Strong growth of 8.5% for 2021, 4.9% for 2022 and 3.5% for 2023, the European Commission forecasts for Greece according to its winter economic forecasts published today, revising upwards its forecasts for 2021, compared to those of November (7.1%) and slightly downwards for 2022 (5.2%).

According to the Commission report, real GDP in Greece increased by 2.7% in the third quarter of 2021, reflecting strong export performance and the significant contribution of private consumption. The remarkable recovery of tourist inflows in the summer helped the economy recover a significant portion of its previous losses due to the COVID-19 pandemic, while the industrial sector recovered strongly. The recent emergence of the Omicron variant and the relative tightening of containment measures are expected to have affected growth in the last quarter of 2021, but its impact is projected to weaken significantly in the first quarter of 2022. Overall, real GDP is expected to have grown by 8.5% in 2021.

Growth in 2022 is projected to be stimulated by investments, supported by the Recovery and Sustainability Plan. As consumer spending returns to pre-pandemic levels, private consumption is also expected to support growth. In addition, the external environment is projected to remain supportive. In particular, tourism is expected to continue to recover from its previous losses, until it fully returns to pre-pandemic levels by the end of the forecast horizon. Overall, real GDP is projected to increase by 4.9% in 2022 and decrease to 3.5% in 2023.

Inflation-driven inflation, driven mainly by energy prices, rose in the last quarter of 2021. Electricity and fuel prices are expected to peak in the first quarter of 2022 and fall later in the year. The high energy costs are then expected to burden the rest of the consumer basket. Total inflation in Greece is projected at 3.1% in 2022 and 1.1% in 2023.

Wage pressures have so far remained limited due to the still large easing in the labor market. The authorities announced an increase in the minimum wage in mid-2022, the size of which will be determined later in the year and therefore is not included in this forecast.

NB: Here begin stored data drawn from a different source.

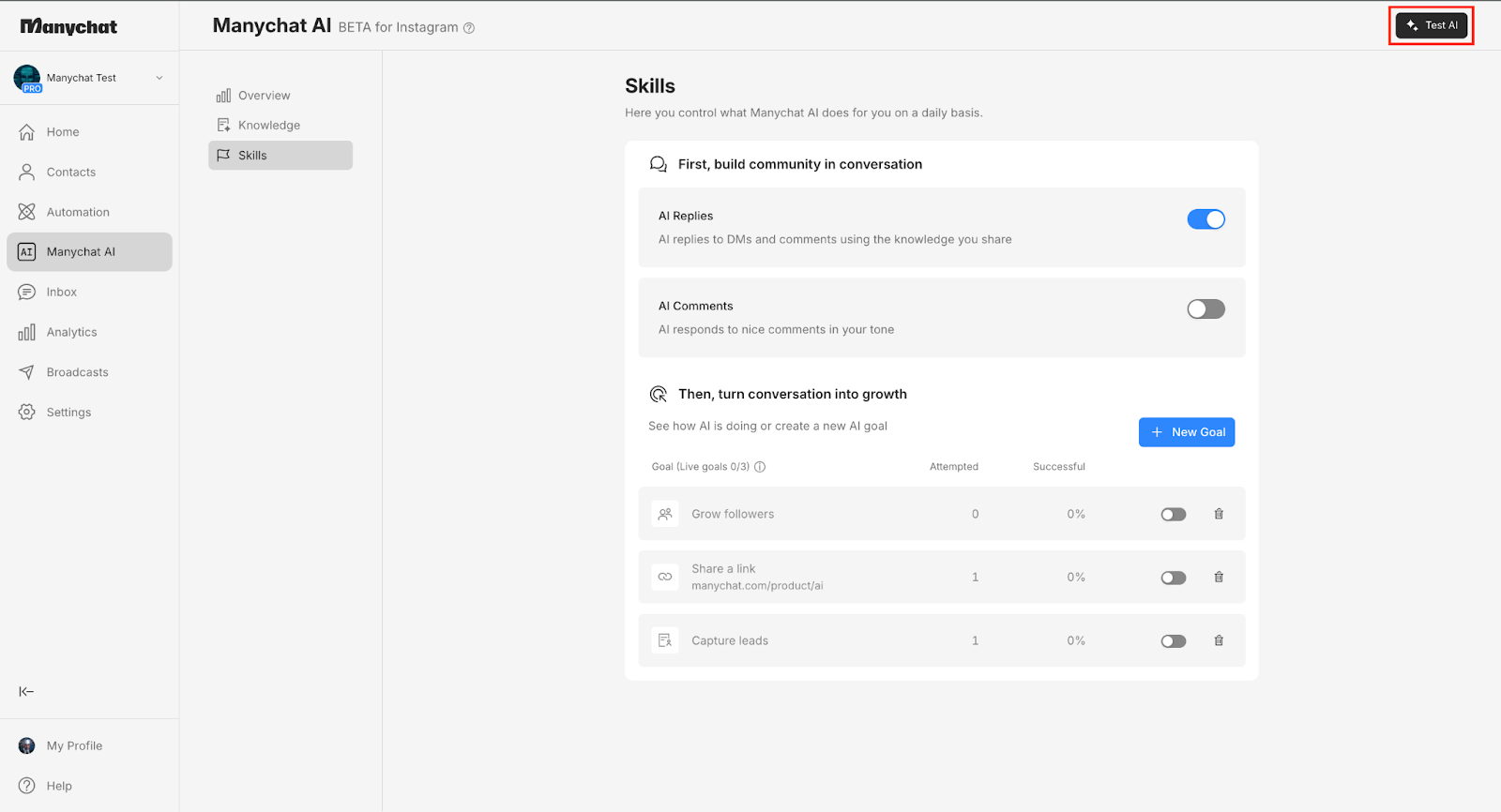Click trash icon for Share a link
The image size is (1501, 812).
pyautogui.click(x=1219, y=578)
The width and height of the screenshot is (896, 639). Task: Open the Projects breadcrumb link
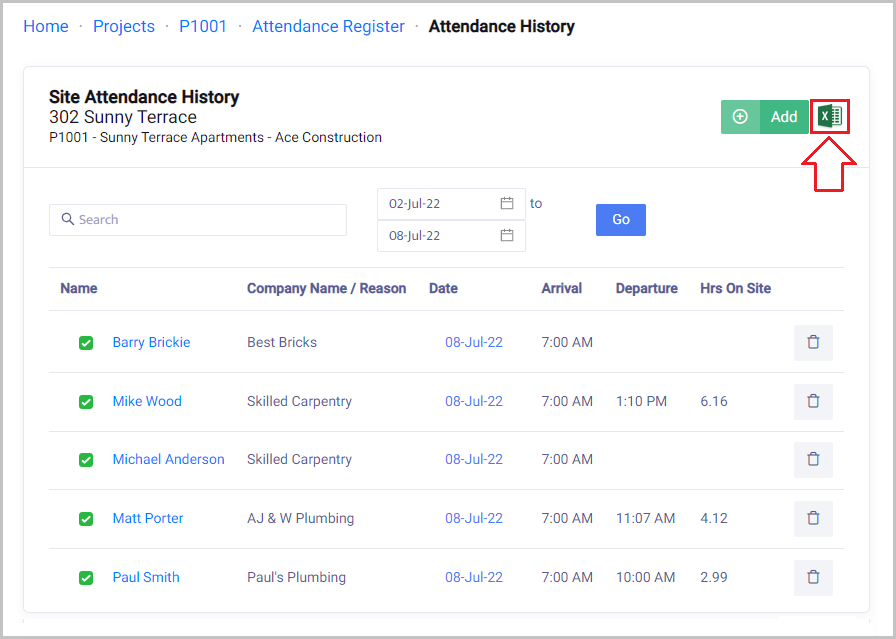tap(124, 26)
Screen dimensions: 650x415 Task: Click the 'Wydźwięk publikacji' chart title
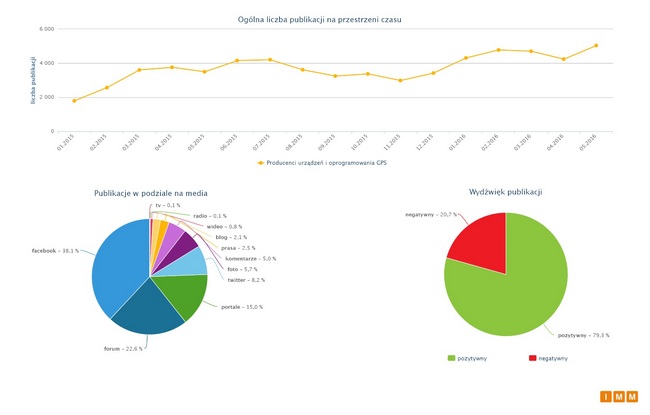tap(505, 191)
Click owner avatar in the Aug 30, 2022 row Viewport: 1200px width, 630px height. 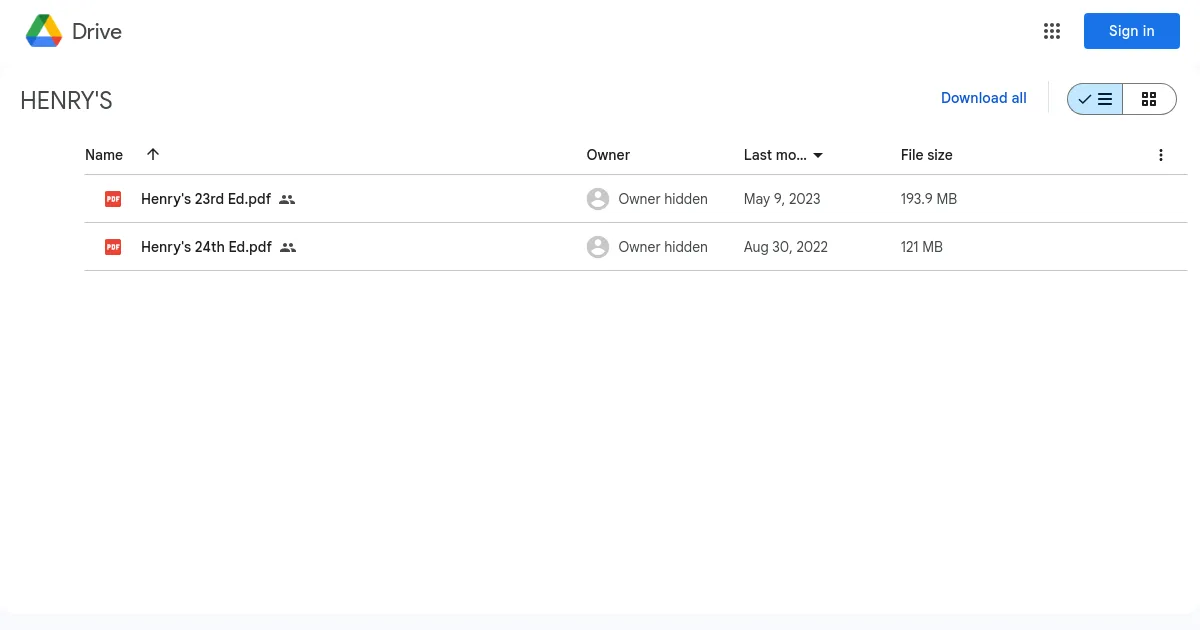pos(598,247)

Finally, the Commission notes that the risks to forecasts remain high. Despite the rapid recovery so far, the evolution of the pandemic is a source of uncertainty especially for tourist arrivals. In addition, the forecast presupposes only a limited negative impact on production from the significant increase in input costs. On the other hand, the accumulated savings stock during the pandemic could facilitate a bolder increase in private consumption. The strong performance of exports of goods from 2020 could be indicative of structural improvements in the external sector, which could be a source of additional upside risks.